Roast Pork Stir-Fry with Egg Fried Rice (3 portions)
This quick stir-fry scales well for meal prep. Quantities below are doubled from the base recipe to yield three generous portions.
Ingredients
- 510 g pork tenderloin, trimmed and sliced into thin strips
- 240 g sushi rice (or any short-grain rice)
- 130 g diced white onion
- 10 ml extra-virgin olive oil (about 2 tsp)
- 50 g peas
- 2 medium eggs
- 30 ml soy sauce (about 2 tbsp)
- 30 ml white wine vinegar (about 2 tbsp)
- Optional: minced garlic or ginger, chilli flakes, spring onions
Method
- Rinse rice until the water runs mostly clear. Cook according to packet instructions. Spread on a tray to steam off moisture and cool slightly (best if cooked earlier and chilled).
- Heat a large pan or wok over high heat. Add half the oil. Stir-fry pork strips in batches until just cooked and browned; remove and set aside.

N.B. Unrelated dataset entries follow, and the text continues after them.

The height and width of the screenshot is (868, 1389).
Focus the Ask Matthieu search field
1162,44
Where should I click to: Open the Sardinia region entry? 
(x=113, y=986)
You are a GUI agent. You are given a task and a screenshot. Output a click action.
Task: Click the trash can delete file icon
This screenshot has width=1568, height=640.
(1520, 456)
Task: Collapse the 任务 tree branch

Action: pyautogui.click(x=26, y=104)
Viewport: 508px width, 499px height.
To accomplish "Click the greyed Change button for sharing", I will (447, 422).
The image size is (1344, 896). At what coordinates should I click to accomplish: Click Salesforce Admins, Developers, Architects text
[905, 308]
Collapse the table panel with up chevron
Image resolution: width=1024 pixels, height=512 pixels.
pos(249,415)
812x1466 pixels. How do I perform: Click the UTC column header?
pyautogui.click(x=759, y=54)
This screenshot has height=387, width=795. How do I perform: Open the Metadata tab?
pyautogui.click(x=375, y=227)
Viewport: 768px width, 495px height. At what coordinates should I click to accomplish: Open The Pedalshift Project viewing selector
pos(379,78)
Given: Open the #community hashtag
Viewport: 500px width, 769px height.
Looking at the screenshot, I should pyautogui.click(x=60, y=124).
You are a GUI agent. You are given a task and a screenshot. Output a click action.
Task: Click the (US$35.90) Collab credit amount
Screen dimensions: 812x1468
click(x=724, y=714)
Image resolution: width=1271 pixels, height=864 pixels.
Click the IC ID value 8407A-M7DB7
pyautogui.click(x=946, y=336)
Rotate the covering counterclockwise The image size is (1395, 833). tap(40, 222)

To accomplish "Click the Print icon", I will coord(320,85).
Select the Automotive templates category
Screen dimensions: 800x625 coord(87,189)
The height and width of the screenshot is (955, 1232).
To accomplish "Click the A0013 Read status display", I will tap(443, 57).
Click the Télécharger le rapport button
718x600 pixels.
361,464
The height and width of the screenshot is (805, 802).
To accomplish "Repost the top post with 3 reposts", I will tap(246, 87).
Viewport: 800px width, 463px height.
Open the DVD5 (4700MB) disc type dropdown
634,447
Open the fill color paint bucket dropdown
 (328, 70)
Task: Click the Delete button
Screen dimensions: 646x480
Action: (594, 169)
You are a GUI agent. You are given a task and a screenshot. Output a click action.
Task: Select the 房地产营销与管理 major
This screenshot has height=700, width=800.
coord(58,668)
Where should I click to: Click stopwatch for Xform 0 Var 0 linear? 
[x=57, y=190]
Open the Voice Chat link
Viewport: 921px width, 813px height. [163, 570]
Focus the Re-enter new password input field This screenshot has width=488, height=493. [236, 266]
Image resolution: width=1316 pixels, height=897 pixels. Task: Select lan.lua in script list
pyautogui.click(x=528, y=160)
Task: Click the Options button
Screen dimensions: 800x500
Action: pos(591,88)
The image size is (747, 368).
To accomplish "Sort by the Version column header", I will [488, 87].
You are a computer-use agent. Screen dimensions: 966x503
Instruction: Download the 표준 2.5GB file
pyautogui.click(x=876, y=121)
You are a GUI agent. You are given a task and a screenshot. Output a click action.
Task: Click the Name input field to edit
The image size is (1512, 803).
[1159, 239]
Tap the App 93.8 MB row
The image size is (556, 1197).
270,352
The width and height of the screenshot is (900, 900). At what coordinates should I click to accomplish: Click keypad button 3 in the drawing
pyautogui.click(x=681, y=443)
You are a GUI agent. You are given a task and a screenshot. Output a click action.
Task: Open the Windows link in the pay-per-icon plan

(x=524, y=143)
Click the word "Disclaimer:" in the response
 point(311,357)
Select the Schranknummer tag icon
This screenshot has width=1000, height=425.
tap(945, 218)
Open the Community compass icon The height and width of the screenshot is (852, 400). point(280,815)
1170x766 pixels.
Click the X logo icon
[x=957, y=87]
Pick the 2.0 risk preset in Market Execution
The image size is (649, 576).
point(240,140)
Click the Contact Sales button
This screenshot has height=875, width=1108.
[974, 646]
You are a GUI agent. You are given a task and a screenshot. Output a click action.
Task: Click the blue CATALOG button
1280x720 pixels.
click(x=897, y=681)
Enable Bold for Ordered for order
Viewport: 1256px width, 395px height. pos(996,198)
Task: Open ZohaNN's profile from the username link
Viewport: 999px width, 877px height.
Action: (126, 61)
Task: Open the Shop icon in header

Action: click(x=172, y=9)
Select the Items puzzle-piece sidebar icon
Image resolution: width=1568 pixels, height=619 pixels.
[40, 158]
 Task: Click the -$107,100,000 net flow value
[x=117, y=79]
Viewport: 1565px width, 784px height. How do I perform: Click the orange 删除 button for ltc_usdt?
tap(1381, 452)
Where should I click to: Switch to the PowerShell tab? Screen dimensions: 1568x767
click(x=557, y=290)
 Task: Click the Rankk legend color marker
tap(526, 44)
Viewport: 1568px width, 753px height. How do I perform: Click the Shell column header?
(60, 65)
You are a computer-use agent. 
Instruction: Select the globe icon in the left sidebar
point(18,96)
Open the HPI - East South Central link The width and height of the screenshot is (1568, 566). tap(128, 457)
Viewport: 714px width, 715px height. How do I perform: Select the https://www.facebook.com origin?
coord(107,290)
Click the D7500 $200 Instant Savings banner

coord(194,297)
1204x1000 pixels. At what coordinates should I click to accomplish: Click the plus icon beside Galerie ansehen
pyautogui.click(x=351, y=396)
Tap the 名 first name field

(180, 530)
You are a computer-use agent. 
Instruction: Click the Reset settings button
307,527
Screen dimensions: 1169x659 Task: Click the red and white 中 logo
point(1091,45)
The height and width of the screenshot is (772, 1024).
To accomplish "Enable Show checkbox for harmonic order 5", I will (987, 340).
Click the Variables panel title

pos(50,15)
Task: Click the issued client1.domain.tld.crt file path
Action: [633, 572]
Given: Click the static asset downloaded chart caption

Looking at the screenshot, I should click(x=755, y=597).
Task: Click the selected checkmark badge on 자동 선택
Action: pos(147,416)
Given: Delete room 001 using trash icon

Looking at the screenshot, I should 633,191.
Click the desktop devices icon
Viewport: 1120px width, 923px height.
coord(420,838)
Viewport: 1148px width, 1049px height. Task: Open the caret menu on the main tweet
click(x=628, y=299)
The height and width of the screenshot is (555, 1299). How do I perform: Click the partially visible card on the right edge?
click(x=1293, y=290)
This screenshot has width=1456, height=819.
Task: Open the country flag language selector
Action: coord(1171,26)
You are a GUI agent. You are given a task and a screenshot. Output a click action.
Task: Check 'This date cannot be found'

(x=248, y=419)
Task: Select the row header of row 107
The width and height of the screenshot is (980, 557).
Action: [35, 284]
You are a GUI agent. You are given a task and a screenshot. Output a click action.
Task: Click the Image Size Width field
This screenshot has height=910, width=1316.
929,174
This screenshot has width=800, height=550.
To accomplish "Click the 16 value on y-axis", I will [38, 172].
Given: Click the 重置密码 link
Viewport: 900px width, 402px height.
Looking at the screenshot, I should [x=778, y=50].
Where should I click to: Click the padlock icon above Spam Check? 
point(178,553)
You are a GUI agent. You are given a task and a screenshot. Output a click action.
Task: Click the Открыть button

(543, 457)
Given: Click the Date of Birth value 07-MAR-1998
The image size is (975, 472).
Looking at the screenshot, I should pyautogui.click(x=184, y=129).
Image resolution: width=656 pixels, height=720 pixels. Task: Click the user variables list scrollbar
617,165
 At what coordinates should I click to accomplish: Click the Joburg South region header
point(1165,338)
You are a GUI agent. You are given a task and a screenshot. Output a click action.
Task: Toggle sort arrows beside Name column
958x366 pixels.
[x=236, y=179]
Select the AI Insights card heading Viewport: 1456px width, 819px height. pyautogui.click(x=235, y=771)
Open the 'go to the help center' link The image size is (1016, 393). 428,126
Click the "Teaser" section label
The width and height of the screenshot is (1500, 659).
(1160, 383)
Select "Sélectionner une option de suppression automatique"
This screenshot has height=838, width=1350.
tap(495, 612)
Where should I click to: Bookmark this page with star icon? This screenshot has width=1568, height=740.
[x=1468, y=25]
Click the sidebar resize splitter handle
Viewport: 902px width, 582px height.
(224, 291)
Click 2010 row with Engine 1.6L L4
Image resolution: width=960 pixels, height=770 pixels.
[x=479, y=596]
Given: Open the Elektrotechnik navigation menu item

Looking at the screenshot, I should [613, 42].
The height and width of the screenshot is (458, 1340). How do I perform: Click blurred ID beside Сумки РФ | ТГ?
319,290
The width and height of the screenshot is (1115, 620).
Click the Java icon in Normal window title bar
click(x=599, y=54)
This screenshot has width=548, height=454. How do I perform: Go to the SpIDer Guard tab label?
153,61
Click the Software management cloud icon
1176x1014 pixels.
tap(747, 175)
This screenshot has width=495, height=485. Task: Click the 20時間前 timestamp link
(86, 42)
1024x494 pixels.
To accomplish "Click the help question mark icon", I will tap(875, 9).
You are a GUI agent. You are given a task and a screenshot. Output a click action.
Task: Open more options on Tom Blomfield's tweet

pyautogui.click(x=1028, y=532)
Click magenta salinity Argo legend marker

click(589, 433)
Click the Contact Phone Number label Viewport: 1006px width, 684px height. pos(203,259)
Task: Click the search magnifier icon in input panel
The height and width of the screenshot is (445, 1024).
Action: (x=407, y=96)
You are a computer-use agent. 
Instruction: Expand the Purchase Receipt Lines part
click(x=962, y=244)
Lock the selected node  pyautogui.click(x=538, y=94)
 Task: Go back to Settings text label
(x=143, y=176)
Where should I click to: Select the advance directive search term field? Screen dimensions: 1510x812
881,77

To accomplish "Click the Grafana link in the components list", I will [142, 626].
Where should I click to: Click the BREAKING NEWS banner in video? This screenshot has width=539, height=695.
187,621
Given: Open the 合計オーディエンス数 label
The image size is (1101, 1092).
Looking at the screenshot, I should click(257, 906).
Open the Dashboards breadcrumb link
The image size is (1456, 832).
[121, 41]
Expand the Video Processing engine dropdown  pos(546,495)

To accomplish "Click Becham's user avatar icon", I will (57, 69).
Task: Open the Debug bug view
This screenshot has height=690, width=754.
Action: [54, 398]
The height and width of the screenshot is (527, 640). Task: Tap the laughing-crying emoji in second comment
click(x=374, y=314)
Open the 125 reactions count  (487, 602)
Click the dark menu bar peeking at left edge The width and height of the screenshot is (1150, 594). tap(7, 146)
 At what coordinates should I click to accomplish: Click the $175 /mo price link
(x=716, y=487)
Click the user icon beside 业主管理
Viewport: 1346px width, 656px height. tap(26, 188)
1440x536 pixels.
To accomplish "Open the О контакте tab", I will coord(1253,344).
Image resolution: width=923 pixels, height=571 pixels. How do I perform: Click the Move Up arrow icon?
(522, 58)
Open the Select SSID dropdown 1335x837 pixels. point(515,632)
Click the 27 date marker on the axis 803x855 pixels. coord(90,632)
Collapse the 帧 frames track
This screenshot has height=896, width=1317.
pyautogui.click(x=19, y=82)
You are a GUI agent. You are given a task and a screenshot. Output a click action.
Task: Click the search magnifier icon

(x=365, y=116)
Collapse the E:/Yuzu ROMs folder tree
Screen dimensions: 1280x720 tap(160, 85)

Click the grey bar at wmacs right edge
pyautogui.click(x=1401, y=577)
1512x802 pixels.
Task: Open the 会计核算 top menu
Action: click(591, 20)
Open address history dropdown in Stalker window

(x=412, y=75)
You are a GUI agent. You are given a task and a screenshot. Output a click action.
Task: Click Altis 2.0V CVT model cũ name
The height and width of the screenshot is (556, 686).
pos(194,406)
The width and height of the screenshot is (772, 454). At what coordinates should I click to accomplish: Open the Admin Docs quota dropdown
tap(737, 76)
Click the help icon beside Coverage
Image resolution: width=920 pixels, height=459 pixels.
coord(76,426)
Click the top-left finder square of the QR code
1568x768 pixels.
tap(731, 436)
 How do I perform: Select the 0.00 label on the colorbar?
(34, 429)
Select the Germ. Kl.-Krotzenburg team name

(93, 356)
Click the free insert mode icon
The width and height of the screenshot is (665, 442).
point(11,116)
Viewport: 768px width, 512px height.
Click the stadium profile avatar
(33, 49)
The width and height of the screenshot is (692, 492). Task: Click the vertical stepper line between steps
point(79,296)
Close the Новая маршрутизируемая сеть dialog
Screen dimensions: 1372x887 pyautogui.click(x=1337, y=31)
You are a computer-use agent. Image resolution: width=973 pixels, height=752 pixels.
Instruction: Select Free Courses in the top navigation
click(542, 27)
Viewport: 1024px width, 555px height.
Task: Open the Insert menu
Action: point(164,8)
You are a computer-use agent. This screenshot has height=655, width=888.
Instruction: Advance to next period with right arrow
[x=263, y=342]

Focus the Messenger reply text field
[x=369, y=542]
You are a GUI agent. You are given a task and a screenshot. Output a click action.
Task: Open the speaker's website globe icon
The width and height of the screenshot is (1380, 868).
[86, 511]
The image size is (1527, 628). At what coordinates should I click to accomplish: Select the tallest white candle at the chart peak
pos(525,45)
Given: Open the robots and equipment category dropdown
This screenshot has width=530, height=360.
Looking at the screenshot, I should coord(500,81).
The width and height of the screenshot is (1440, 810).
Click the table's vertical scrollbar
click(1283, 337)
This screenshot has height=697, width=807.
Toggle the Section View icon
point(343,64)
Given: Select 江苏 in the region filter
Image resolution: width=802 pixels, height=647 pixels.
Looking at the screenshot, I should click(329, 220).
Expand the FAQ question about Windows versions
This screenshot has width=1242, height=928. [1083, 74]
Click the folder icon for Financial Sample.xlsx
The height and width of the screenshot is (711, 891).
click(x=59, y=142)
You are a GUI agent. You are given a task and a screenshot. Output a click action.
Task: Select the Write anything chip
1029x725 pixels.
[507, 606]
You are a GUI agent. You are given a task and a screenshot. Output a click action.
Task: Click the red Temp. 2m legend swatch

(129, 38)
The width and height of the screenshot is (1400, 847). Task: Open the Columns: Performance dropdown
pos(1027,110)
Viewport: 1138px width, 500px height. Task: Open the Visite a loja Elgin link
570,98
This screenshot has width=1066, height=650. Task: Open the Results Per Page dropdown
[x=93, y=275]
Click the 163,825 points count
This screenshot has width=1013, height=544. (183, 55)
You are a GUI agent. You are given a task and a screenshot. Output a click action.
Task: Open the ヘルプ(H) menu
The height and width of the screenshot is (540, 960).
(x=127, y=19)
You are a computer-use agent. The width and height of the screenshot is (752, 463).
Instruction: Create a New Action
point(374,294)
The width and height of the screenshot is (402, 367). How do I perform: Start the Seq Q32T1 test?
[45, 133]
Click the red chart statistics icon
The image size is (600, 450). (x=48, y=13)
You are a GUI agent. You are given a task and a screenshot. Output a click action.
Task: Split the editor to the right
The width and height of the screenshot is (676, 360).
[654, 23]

- Add remaining oil. Sauté onions until translucent. Push to one side, crack in eggs and scramble until just set.
- Add peas, then the cooked rice. Stir-fry on high heat for 1–2 minutes to reheat and lightly crisp.
- Return pork to the wok. Splash in soy sauce and vinegar. Toss to coat and reduce slightly. Adjust seasoning to taste.
- Divide into 3 containers. Garnish with sliced spring onions or chilli if using.